◆ WHAT YOU NEED TO DO: Your answer must be only the lines below from the one containing "Click the info" through the one containing "This screenshot has width=621, height=387.", copied exactly, with the pictures left out.

◆ EXCERPTED DATA:
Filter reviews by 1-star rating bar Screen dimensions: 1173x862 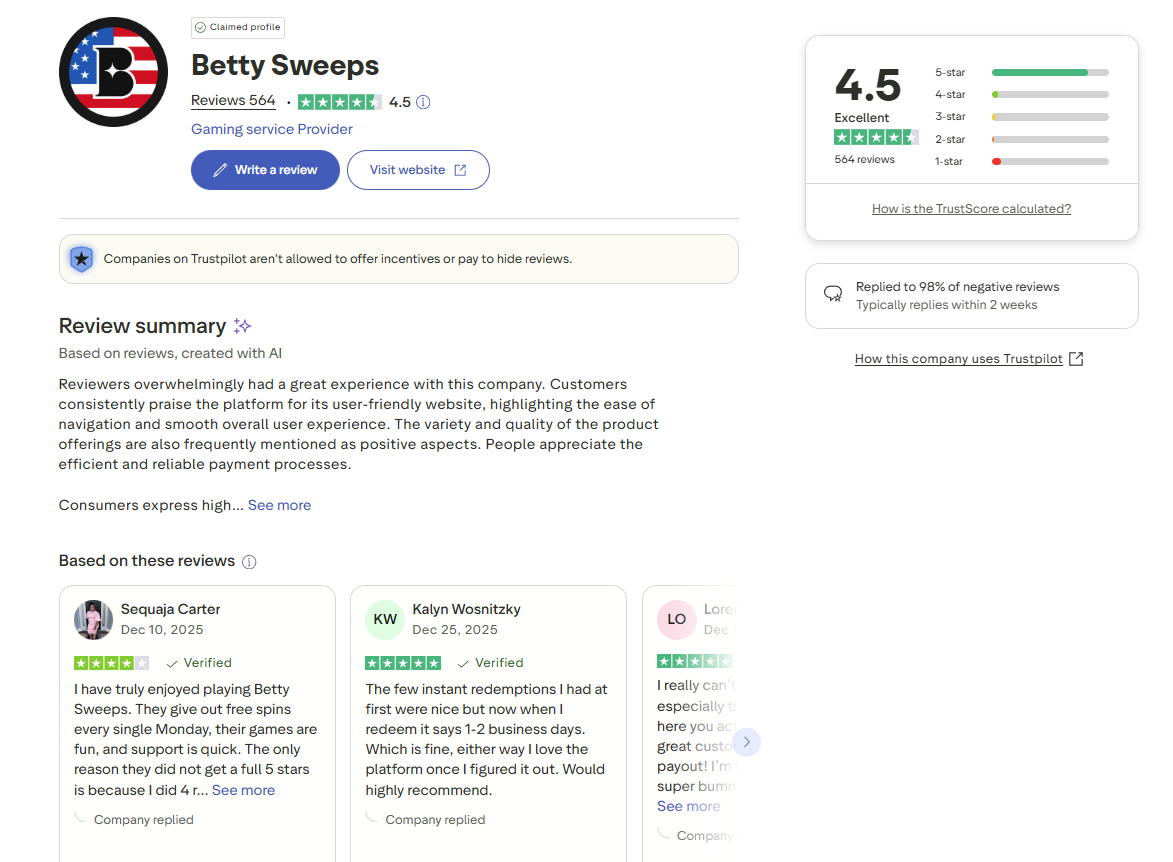pos(1049,161)
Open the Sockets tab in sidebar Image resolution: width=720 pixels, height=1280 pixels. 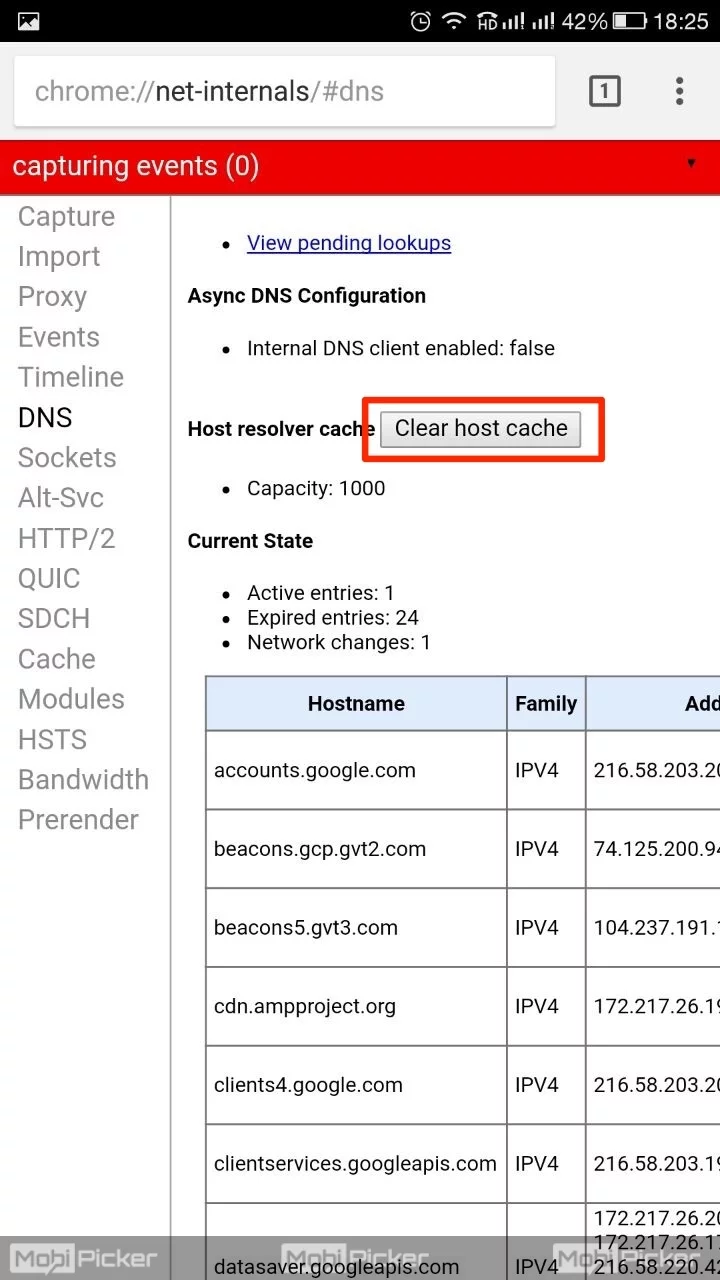67,458
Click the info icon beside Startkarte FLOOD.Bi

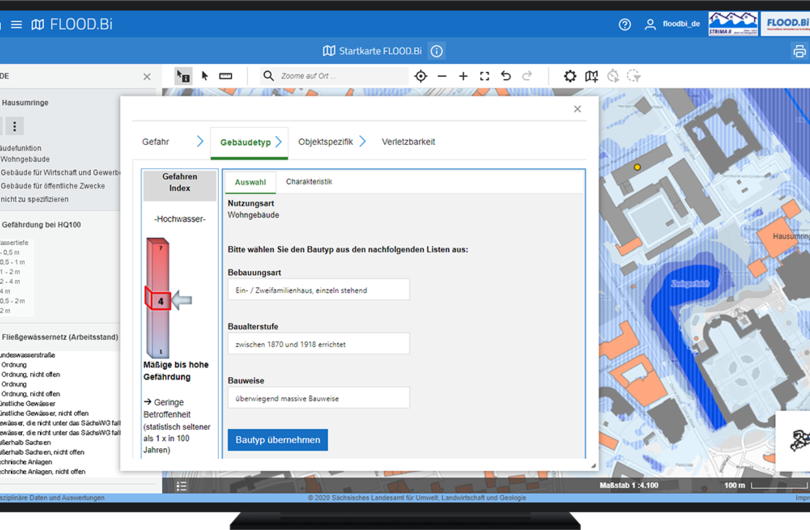pos(437,51)
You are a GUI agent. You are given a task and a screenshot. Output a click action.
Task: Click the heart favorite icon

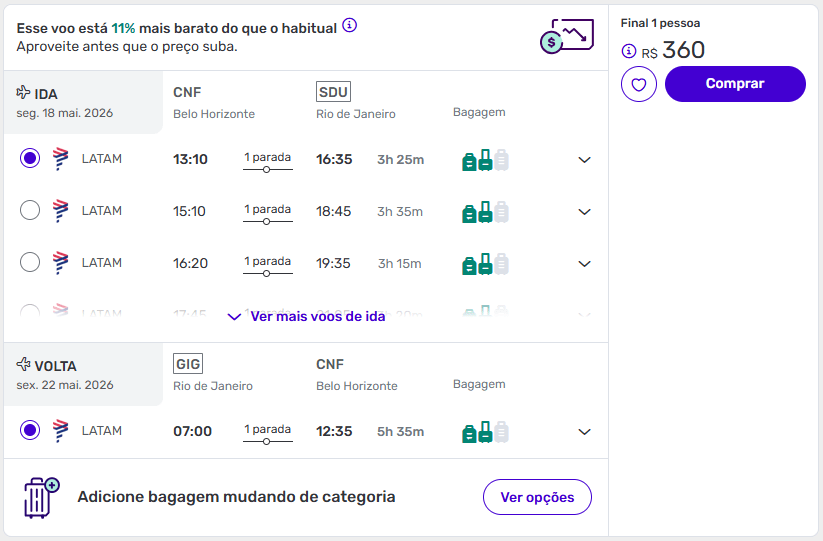click(639, 84)
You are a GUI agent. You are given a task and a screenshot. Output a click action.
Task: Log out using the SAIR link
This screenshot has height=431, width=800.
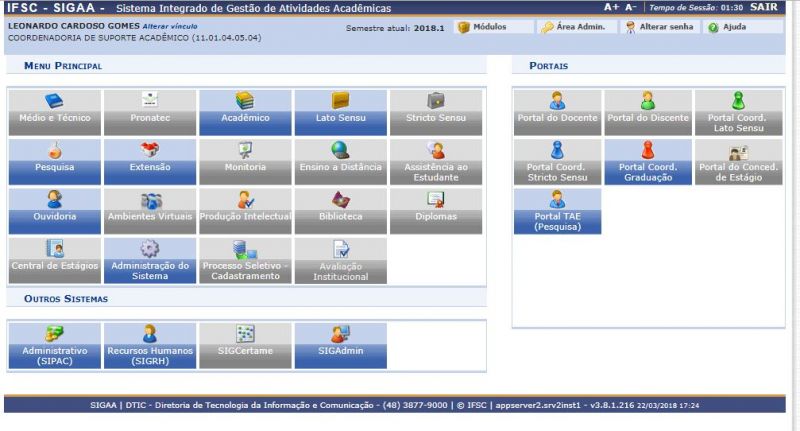pos(763,7)
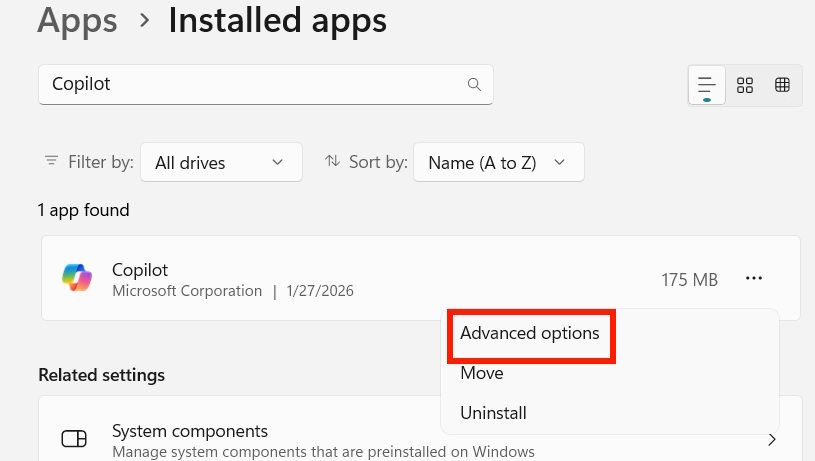Click the Installed apps page title
This screenshot has width=815, height=461.
point(277,19)
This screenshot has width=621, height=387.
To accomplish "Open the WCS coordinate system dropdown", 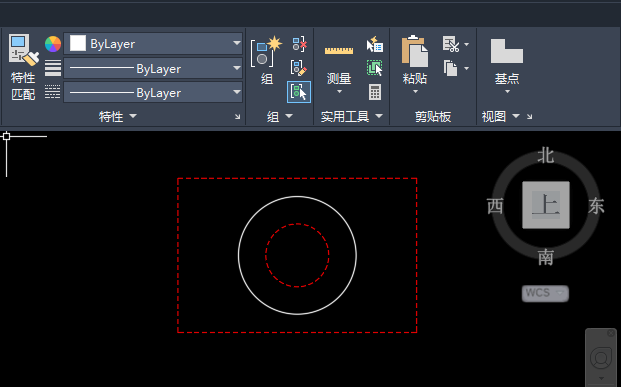I will click(545, 294).
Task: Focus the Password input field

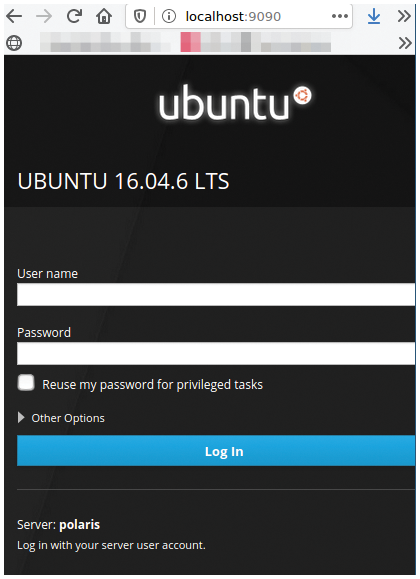Action: click(216, 353)
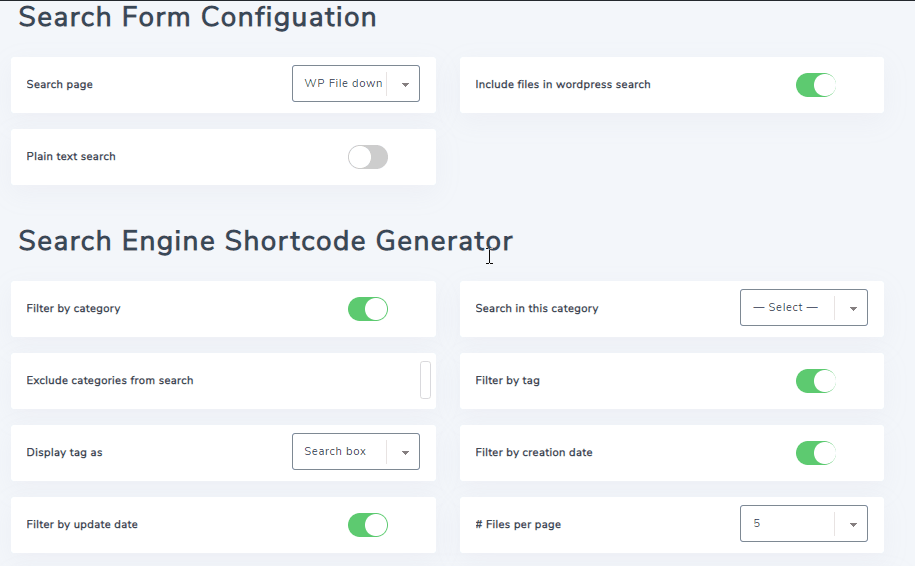Click the Exclude categories from search field
Image resolution: width=915 pixels, height=566 pixels.
425,381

◆ YOUR RESPONSE:
Click the info icon beside Startkarte FLOOD.Bi

pos(437,51)
You are a GUI agent. You are given a task and a screenshot. Output a click action.
Task: Click the heart favorite icon

click(639, 84)
You are a GUI agent. You are given a task and a screenshot. Output a click action.
Task: Log out using the SAIR link
This screenshot has height=431, width=800.
pos(763,7)
Click the Installed apps page title
This screenshot has width=815, height=461.
point(277,19)
This screenshot has width=621, height=387.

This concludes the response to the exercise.